TASKS AND EXERCISES:
• a. In the excerpt on the Establishment Clause, what phrase did Thomas Jefferson use in his letter to the Danbury Baptists?
• b. According to the excerpt on the Establishment Clause, why did the Supreme Court have to treat Secular Humanism as a religion? Answer in one to three sentences.
• c. Please carry on writing the excerpt on the Establishment Clause from the point where it stops.

SELECTED EXTRACT:
- - -
The First Amendment’s Establishment Clause must compete with another famous definition of the American government’s proper relationship with the church: Thomas Jefferson’s letter to the Danbury Baptists, wherein he wrote of a “wall of separation between church and state” (Dreisbach). Nevertheless, the First Amendment is the legal statement which, along with the Fourteenth Amendment’s incorporation effect, rules over that relationship. The difficulty lies in figuring out what the First Amendment actually means for that relationship. These battles have raged for a century, each interpretation with its friends and foes, on lines more plausibly generated by preference for what the law will be than on what the law given in the Constitution is. The Supreme Court has, until recently, proffered the Lemon test and other interpretations which make endorsement and religious motivation sufficient to constitute an ‘establishment of religion’ (Pacelle). Observation of historical establishment and disestablishment, however, yield a different answer.

In defining ‘religion’ for United States v. Seeger and other cases, the Supreme Court has, in part to avoid litigating religious question, held that a sincere belief occupying a place analogous to belief in God qualifies as religion (Barron & Dienes 432-3). Welsh v. United States carried this idea forward in a plurality opinion, allowing that that ‘deep and sincere’ beliefs which were “purely ethical or moral in source and content” could suffice as ‘religion’ (433). In effect, the Supreme Court defined religion by its function and place in life, not by its content or reference to particular positions; thus, it could and had to consider Secular Humanism a religion in its own right (431; Iserbyt 22).
- - -
PROVIDED DATA:
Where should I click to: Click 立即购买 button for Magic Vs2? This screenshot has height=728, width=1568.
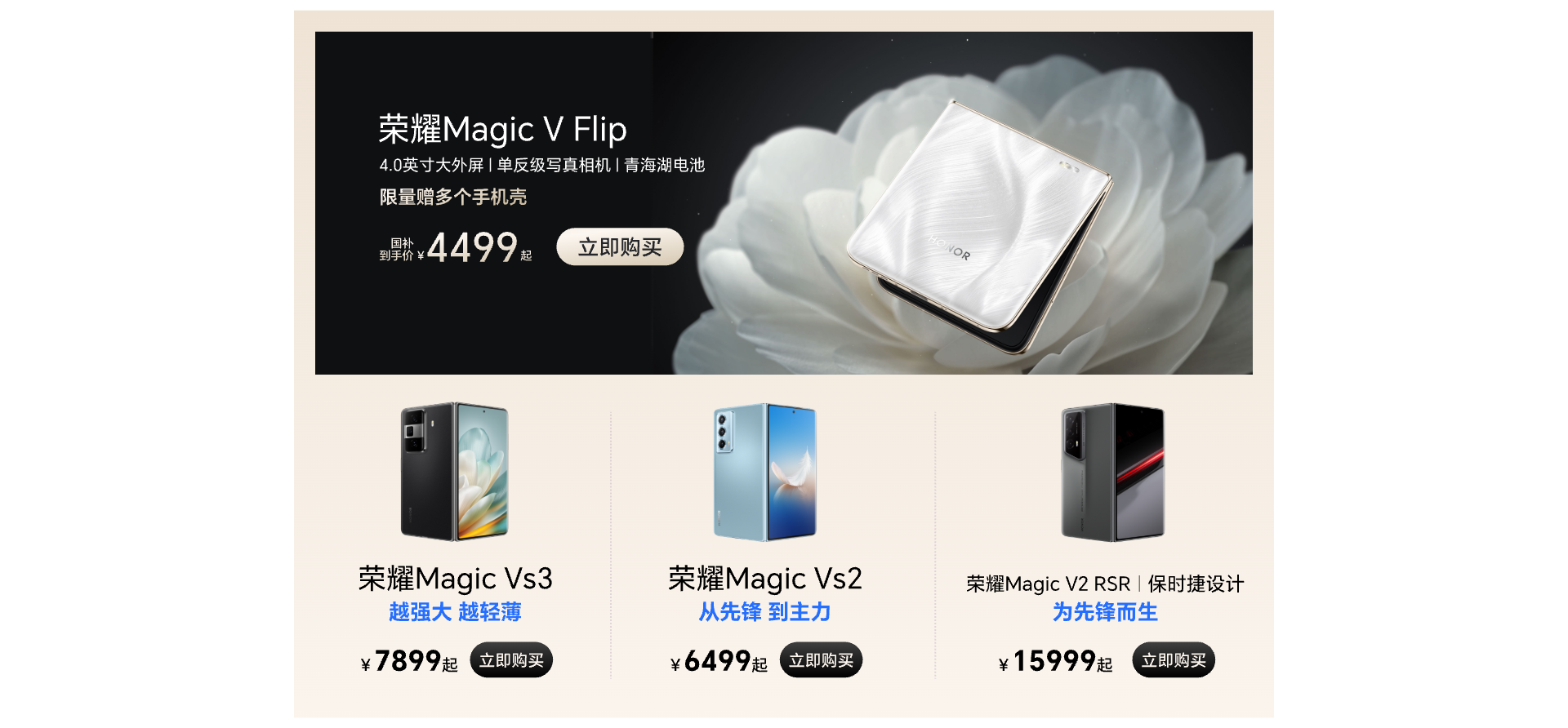(x=821, y=660)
- - -
RESULTS:
• a. He wrote of a "wall of separation between church and state."

• b. The Court defined religion by its function and place in a person's life rather than by its content or its reference to particular positions. Under that definition, Secular Humanism qualified as a religion in its own right.

• c.
Meanwhile, the meaning of ‘Establishment’ has never quite settled. While the current court has overturned the Lemon test, at least for a time, that test was the putative standard used by many courts for decades and alongside the endorsement test (a reduction of the Lemon test) represents a significant portion of modern jurisprudential thought (Barron & Dienes 431-3; Weaver 0:00; Pacelle). The Lemon test is a three-part standard, in which failure to pass any prong suffices to show the law invalid as establishment.

That test demands that the government action must have a secular legislative purpose, that the primary effect of the law must be neither to advance nor to inhibit religion, and that the law must not foster “excessive government entanglement with religion” (Barron & Dienes 436). As has been shown in the thoroughly inconsistent application of this test, this standard is vague, gratifyingly so for the judicial activist (Weaver 1:00). The endorsement test has been offered as a simpler alternative, wherein endorsement proves establishment (Barron & Dienes 431-3).

The Lemon test, and its endorsement relative, alongside the more expansive readings of the coercion test, reflect a judgement that the First Amendment prescribes secularism, the separation of government from religion (431-3). Laws must offer an irreligious purpose as their reason for existence and thus their scaffold, as per the first prong. Laws must seek to be at least somewhat irreligious in their effect, must carefully eschew a central effect which touches religion if they do not wish to be vulnerable to a tetchy judge, as per the second prong. Laws must have only the connection with religion which their potential judge deems non-excessive, as per the third prong. This last prong is, in fact, just the Establishment Clause in less restrictive wording, ‘excessive entanglement’ being more general than ‘establishment’ and thus insufficient as an objective definition. The test, overall, does little to alter the Establishment standard away from individual judicial taste, except in demanding general secularism.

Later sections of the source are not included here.